La forêt divise. Qu’il s’agisse d’exploiter son bois, de l’aménager ou de protéger ses écosystèmes, les avis divergent et s’expriment parfois violemment.
Est-ce nouveau ? Non.
Est-ce propre à notre société occidentale ? Il semblerait.
Avant d’aborder le vif du sujet, posons donc quelques jalons.
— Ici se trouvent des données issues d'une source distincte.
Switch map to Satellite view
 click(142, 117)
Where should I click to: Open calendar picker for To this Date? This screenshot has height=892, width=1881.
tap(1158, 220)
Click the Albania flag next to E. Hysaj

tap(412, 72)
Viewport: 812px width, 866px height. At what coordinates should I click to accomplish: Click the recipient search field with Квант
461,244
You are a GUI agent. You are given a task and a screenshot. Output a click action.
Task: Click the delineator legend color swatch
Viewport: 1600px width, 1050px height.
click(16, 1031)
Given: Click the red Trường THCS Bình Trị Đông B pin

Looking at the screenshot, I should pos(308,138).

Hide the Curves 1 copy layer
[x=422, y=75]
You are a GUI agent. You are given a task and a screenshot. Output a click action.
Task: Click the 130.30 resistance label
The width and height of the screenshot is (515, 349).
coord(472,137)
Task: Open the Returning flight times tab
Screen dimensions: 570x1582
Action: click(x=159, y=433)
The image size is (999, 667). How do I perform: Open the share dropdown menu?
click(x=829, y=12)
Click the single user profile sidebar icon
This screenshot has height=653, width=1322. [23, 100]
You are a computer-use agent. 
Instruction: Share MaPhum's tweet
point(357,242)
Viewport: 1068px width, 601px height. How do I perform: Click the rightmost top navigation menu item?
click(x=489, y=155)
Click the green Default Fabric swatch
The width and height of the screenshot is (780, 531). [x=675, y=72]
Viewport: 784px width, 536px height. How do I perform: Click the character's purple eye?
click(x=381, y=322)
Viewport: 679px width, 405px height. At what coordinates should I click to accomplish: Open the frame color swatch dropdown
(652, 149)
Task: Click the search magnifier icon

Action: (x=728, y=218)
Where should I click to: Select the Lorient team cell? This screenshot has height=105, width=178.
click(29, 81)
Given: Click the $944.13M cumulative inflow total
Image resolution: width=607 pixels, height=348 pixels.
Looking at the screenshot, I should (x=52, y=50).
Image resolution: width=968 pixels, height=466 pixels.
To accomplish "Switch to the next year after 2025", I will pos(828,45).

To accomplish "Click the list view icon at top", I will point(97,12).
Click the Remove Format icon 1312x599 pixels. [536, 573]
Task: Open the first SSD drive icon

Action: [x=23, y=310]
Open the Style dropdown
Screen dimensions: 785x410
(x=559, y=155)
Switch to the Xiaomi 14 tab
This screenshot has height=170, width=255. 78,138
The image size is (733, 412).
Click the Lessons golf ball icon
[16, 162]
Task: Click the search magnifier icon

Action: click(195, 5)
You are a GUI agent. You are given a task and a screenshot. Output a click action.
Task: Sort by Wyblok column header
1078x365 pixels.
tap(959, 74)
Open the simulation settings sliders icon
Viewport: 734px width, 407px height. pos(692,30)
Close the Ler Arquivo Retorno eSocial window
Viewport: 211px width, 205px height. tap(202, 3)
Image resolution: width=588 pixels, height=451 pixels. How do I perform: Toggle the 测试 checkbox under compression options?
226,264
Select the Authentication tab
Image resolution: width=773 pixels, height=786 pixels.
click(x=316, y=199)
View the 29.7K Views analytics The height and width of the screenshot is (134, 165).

Dans l’épisode 3 de notre chronique, intitulé « Aux sources de notre imaginaire des forêts », nous avons vu que notre civilisation occidentale s’était bâtie en opposition à la nature sauvage, et qu’après plusieurs étapes décisives – agriculture et sédentarisation, romanisation, christianisation – , nous considérions désormais la forêt comme une pourvoyeuse de ressources ou de services. Dans cette vision du monde, L’Homme se met en dehors de la nature et considère avoir le droit d’y puiser à volonté, limité seulement en cela par la concurrence de ses semblables. Ce modèle n’est pas universel ; les cultures des peuples premiers, par exemple, considèrent les humains comme une pièce dans une sorte de grande machinerie universelle organisée par une nature souveraine qui impose ses règles à tous, règles qu’il convient de connaître et de suivre afin de vivre une vie en harmonie avec tous les êtres vivants ou inanimés. Cela donne un rapport à l’environnement totalement différent ; pour en venir à notre sujet, ces peuples n’ont pas, contrairement à nous, de conflit interne pour savoir comment utiliser les forêts, et pourtant elles parviennent à le faire, et sans les détruire.
Ainsi, si nous voulions répondre à la question « pourquoi nous disputons-nous à propos des forêts ? », la réponse fondamentale serait « à cause de notre façon d’imaginer le monde ». Cela expliquerait pourquoi la controverse dure depuis aussi loin que l’on puisse voir dans nos archives, c’est-à-dire au moins depuis le Moyen Âge.